Finding For Cannabidiol Sparks New Rules In Kentucky; THC Also Given Classification By Commission

by | 12.12.2018 | 3:37pm

The Kentucky Horse Racing Commission set penalty classifications this week for three new substances after a post-race drug test this fall resulted in a finding for cannabidiol. Cannabidiol is a constituent of cannabis and industrial hemp plants and the active ingredient in CBD oil. The commission voted unanimously to classify the substance as a Class B drug. Horsemen with a Class B finding are subject to suspension of up to 60 days and a fine of up to $1,000 for first offense.

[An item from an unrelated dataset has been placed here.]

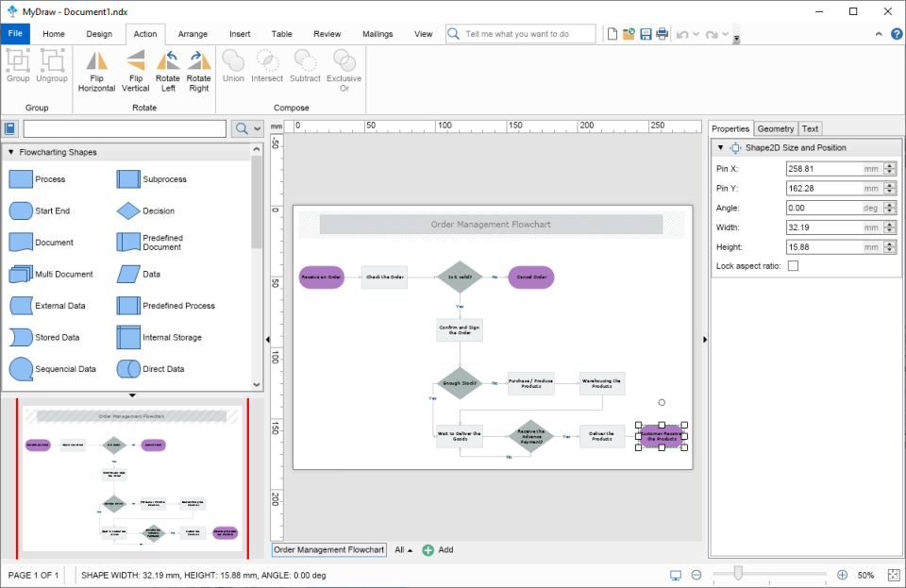Screen dimensions: 906x588
Task: Open the Review ribbon tab
Action: click(327, 33)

At the same meeting, the commission voted to approve a Class A designation for Tetrahydrocannabinol (THC) and for cardarine, a gene-doping agent banned by the World Anti-Doping Agency. Class A drugs in Kentucky come with up to a three-year suspension and a fine of $5,000 to $10,000 for first offenders. Class A drugs are those that are not considered to have any legitimate purpose in the horse.

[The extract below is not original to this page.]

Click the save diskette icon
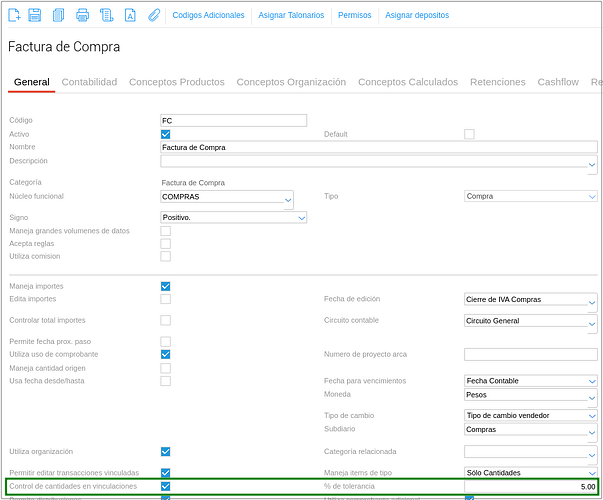 (35, 15)
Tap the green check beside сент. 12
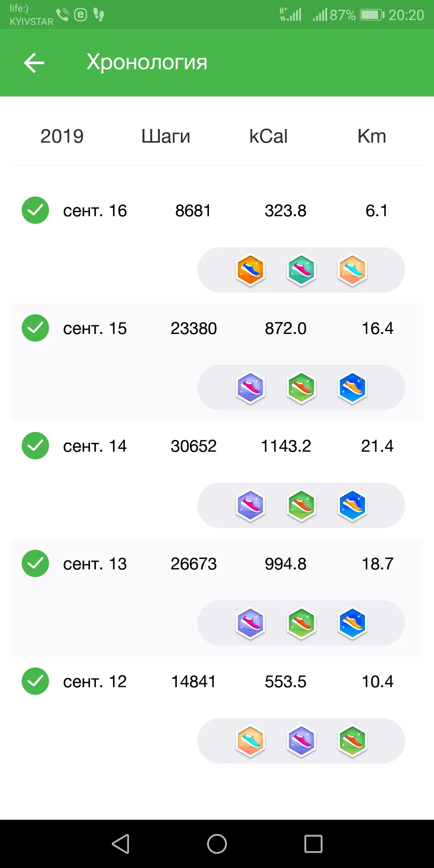Viewport: 434px width, 868px height. (35, 681)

Dr. Mary Scollay, equine medical director for the commission, said this was the first time a laboratory has detected cannabidiol in an equine drug test in Kentucky.

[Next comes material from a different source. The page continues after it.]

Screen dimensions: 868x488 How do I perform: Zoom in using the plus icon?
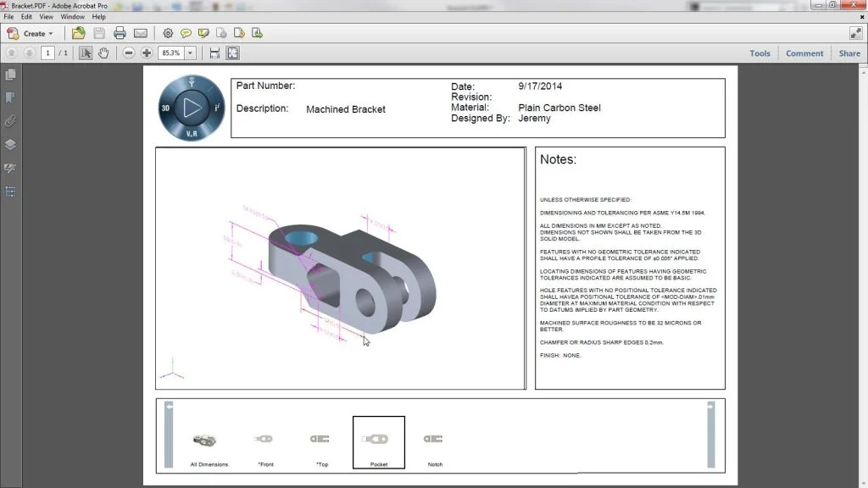145,52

“CBD oil is being aggressively marketed on the internet and by some over-the counter outlets for use in horses. It's also being aggressively marketed for use in humans,” said Scollay. “We don't know the extent to which it's being used.

“We don't know what the effects are in horses. We know what's it's being used for in humans, and if it impacts horses the same way, certainly we do not want it influencing a horse's performance.”

Scollay said she has received calls from horsemen asking whether they can use the substance but has advised against it; besides the lack of research into the product's effects on horses, there is also no scientific data on metabolism or withdrawal times in horses.

Commission officials could not disclose the identity of the horse or connections involved in the post-race drug finding for cannabidiol, but said the sample has not yet had split sample testing completed, which means it is not yet considered an official finding. Although the penalty classification was just determined this week, the substance has always been prohibited in the state because it is not on the list of therapeutic substances which are permitted in horses at certain concentrations, so if the finding is confirmed, the horse's connections could face disqualification, fines, or suspensions.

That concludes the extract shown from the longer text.